Municipal law expert Paul Sabatino says the use of acting commissioners to serve for an indefinite period of time is part of a troubling, if not illegal, trend. He argues that in nearly every instance, state law does not allow for the appointment of "acting commissioners." That's why departments have deputies or vice presidents.  As a result, Sabatino says municipalities are subject to legal challenges in response to any decision or ruling made by an “acting commissioner."
“It’s a powerful legal argument, which is what power, what authority did you have, since the title doesn't exist?” says Sabatino.
Property valuation attorney Laureen Harris recently filed suit against Nassau County on behalf of several small business owners who are contesting new penalties imposed by acting Assessment Commissioner Davis.  One of her arguments is that Davis continues to be “acting” assessor.

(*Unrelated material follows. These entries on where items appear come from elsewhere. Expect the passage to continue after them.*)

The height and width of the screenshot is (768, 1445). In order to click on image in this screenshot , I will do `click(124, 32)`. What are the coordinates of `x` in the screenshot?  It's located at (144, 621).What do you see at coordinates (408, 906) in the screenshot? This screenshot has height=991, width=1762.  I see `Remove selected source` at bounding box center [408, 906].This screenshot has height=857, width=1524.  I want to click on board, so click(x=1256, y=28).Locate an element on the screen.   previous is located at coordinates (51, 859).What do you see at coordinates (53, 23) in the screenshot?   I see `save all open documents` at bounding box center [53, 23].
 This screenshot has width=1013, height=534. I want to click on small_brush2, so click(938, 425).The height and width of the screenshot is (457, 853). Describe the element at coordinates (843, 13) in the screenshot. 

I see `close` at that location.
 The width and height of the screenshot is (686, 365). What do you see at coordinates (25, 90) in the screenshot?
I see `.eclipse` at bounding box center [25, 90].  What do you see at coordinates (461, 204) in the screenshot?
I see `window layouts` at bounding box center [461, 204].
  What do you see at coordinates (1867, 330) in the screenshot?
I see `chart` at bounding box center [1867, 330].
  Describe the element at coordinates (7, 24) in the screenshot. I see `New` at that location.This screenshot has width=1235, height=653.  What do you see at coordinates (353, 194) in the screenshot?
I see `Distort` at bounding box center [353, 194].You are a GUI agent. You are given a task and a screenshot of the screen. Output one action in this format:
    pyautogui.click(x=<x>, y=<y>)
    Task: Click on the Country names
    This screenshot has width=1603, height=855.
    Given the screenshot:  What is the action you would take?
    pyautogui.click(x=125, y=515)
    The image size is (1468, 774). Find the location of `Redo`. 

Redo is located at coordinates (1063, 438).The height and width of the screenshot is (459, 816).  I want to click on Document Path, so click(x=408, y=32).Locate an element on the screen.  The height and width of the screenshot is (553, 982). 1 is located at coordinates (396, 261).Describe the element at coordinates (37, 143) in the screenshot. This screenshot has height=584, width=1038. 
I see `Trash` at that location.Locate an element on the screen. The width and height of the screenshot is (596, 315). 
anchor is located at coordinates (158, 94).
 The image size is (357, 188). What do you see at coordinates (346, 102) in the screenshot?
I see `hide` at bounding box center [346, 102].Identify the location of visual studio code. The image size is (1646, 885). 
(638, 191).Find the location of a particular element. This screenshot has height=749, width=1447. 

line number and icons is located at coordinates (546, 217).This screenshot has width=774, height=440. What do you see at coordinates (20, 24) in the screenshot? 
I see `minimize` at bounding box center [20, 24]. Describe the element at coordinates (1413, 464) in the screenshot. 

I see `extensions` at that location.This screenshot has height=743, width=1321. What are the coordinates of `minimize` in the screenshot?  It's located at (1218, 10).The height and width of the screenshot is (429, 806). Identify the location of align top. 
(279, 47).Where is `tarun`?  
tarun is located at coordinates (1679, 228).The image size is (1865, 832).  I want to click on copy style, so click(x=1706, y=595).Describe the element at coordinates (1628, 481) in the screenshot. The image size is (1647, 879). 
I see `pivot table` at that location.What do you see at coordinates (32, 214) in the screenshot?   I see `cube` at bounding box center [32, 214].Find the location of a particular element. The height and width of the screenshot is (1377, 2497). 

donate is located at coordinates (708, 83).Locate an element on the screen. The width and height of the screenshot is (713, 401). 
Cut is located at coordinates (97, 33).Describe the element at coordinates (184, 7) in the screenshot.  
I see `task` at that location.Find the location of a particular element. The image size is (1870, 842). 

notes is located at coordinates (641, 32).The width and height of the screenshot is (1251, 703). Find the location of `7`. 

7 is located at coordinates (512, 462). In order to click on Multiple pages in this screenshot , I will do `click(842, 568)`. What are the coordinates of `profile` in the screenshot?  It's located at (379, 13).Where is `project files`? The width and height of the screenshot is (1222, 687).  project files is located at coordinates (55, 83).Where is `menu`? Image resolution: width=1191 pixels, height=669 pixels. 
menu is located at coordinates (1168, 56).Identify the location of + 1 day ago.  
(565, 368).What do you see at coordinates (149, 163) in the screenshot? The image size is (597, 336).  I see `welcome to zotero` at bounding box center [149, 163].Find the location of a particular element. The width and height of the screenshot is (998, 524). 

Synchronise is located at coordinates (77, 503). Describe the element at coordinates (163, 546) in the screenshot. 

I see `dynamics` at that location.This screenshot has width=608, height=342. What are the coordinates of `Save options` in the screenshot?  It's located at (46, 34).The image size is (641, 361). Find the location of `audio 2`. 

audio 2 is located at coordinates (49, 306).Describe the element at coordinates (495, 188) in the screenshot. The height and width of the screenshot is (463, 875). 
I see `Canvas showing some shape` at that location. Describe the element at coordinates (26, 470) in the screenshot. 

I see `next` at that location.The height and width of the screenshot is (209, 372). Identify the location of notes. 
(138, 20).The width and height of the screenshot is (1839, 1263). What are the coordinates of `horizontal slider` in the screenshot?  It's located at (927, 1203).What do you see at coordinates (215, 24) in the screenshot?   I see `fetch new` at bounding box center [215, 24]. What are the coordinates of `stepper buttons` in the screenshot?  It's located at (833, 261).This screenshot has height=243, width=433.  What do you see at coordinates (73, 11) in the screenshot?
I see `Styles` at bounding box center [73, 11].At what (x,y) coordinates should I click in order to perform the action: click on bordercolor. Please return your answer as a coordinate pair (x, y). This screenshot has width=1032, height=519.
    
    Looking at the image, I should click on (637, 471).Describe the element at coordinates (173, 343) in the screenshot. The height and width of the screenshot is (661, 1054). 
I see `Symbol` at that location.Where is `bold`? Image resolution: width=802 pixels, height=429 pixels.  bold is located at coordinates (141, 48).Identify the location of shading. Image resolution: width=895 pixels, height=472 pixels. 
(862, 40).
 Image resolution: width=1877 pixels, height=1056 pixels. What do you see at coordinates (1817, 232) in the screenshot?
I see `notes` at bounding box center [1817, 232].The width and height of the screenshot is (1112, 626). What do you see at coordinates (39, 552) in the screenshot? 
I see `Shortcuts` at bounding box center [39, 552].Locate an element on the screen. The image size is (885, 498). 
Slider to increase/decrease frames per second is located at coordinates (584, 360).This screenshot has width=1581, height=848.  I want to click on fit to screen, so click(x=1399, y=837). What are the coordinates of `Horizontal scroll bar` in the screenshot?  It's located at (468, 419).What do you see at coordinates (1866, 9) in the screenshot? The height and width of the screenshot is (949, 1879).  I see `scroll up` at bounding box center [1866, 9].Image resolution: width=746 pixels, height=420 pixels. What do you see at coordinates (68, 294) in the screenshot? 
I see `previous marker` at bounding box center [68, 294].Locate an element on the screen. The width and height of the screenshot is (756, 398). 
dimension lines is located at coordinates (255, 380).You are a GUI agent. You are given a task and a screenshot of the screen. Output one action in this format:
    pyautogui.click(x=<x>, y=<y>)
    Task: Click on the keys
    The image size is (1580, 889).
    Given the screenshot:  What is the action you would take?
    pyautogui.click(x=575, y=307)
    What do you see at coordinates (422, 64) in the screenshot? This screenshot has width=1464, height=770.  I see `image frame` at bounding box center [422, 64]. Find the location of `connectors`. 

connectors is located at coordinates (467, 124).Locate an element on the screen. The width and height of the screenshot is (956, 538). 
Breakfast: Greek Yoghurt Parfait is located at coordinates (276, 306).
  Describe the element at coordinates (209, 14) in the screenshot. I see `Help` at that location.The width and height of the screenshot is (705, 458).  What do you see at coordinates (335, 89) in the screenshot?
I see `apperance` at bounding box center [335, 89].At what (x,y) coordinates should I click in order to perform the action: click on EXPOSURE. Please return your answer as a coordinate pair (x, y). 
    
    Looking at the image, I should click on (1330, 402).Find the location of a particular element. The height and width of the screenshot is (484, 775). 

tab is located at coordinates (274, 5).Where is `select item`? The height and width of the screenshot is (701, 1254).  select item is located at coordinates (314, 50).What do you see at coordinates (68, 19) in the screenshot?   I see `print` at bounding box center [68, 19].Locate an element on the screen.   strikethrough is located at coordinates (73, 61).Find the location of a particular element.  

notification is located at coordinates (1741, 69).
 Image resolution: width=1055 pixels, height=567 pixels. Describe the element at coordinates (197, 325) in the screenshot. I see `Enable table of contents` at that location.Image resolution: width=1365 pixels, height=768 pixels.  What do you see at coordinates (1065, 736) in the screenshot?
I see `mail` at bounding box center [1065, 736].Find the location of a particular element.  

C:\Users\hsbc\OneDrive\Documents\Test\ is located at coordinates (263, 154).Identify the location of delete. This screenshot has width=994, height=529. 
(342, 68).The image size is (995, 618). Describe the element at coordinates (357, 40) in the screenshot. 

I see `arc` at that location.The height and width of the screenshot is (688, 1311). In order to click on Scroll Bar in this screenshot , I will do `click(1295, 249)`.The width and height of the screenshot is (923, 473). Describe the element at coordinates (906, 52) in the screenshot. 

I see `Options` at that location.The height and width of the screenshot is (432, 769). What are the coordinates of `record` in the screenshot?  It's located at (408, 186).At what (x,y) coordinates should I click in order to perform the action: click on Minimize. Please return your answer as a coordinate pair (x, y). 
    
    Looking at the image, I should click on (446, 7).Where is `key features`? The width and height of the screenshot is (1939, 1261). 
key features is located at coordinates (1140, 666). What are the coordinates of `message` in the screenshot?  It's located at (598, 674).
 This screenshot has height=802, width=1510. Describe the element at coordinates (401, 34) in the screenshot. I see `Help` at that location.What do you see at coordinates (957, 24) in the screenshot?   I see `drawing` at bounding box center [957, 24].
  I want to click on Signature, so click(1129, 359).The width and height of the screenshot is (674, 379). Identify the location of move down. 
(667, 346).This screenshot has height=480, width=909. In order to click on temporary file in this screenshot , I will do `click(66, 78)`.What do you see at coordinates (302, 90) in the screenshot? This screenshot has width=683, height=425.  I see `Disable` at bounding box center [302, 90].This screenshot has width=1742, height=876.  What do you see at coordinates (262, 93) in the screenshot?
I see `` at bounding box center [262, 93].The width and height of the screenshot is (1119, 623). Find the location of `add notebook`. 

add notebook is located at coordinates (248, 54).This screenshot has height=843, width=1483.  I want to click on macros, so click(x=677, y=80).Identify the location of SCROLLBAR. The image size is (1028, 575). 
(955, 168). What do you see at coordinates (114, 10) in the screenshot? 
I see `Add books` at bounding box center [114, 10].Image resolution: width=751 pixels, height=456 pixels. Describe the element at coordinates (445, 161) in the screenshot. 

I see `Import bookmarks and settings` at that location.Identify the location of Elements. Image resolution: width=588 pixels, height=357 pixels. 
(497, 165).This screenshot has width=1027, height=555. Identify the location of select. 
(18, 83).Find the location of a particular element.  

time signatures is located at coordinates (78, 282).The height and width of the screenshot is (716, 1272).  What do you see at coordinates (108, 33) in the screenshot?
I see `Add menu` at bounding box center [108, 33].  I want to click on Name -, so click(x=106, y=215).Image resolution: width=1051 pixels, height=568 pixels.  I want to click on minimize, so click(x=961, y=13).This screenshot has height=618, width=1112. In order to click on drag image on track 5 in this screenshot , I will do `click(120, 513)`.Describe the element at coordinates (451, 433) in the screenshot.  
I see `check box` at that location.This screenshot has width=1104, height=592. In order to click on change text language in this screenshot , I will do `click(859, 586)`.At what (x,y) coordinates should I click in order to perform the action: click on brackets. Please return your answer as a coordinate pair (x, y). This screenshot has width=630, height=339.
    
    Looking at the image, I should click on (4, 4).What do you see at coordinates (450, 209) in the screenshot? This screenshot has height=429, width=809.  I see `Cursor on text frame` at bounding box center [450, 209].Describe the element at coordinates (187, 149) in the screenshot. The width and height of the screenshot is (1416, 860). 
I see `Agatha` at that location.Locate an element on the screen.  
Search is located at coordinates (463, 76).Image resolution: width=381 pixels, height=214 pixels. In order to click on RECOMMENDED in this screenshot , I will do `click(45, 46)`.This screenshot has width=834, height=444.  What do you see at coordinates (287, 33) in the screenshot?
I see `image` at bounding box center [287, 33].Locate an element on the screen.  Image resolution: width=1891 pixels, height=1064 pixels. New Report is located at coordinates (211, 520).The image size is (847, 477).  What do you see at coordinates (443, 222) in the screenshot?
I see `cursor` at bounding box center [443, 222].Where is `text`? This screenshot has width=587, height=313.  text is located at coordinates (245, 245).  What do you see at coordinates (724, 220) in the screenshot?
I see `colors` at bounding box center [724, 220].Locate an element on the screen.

And what about the issue of transparency and the need for public vetting? Some lawmakers say by appointing acting commissioners, administrations are able to circumvent that process.

“It’s not a transparent government when you are not screening people,” says Legislator Ellen Birnbaum.
Birnbaum points out that while commissioner candidates are subject to legislative approval, acting commissioners operate without that same level of scrutiny. That's why she put forth a bill earlier this year that would limit acting commissioners to six months in office.

“I think we really ought to have somebody who is qualified, is screened, and meets legislative approval,” says Birnbaum.

Krumpter and Nassau County Executive Mangano declined News 12 Long Island’s interview requests. News 12 Long Island also reached out to Presiding Officer Norma Gonsalves, who has declined to bring Legislator Birnbaum's bill up for a vote, but has not heard back.